Questo fine settimana è stata ridotta la pena a Michele Castaldo, che nel 2016 uccise la donna che stava frequentando, Olga Matei, strangolandola. Castaldo era stato condannato in primo grado a 30 anni, dopo che la pena richiesta, l’ergastolo, era stata ridotta in rito abbreviato. Ora però la Corte di assise di appello ha quasi dimezzato, da 30 a 16 anni, la pena per l’uomo parlando di “tempesta emotiva“. La Procura ha quindi deciso di presentare ricorso.

Il ricorso in Cassazione

La Procura generale di Bologna ha scelto di fare ricorso in Cassazione contro la sentenza della Corte di assise che un’ondata di proteste ha generato nei giorni scorsi.

Stando a quanto rivelato dall’Ansa, l’ufficio giudiziario guidato dal pg Ignazio De Francisci chiederà alla Suprema Corte di valutare la correttezza dei principi espressi nella sentenza. “La gelosia non è stata considerata motivo di attenuazione del trattamento, anzi, al contrario, motivo di aggravamento in quanto integrante l’aggravante dell’avere agito per motivi abietti-futili (e ciò con ampia e convinta motivazione, che occupa due pagine fitte di motivazione)“, ha spiega il presidente della Corte di appello di Bologna Giuseppe Colonna, nel tentativo di cercare di spiegare la sentenza.

Pena ridotta per l'uomo che strangolò la fidanzata: la Procura fa ricorso

Michele Castaldo

L’omicidio

Tutto comincia e finisce il 5 ottobre 2016, quando Michele Castaldo, 57enne originario di Cesena, uccise, strangolandola a mani nude, Olga Matei, una donna di 46 anni. L’uomo ai tempi parlò di un gesto dovuto a una perdita controllo imputabile alla gelosia che provava per la donna.
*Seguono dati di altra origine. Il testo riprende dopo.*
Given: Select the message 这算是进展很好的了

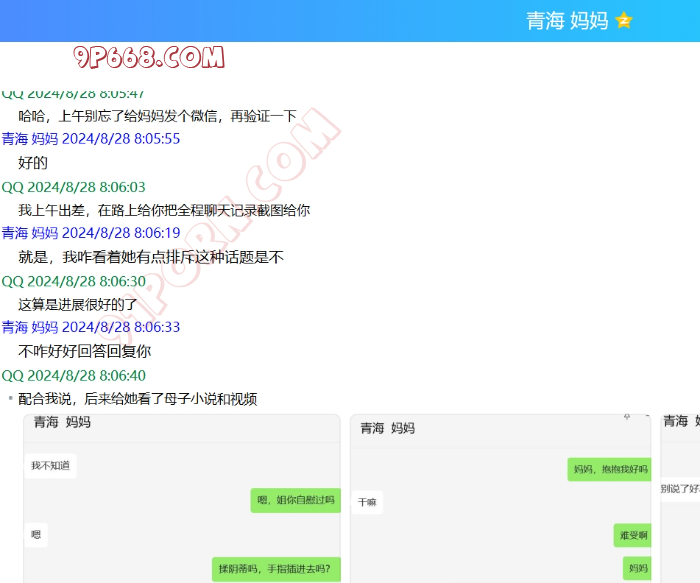Looking at the screenshot, I should (x=78, y=304).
Per la Corte d’appello l’omicidio era stato compiuto in una “soverchiante tempesta emotiva e passionale”. Lo stesso Castaldo aveva raccontato: “Ho perso la testa perché lei non voleva più stare con me. Le ho detto che lei doveva essere mia e di nessun altro.

L’ho stretta al collo e l’ho strangolata“, riportava Ansa. Castaldo aveva anche raccontato di aver tentato il suicidio dopo l’omicidio di Olga.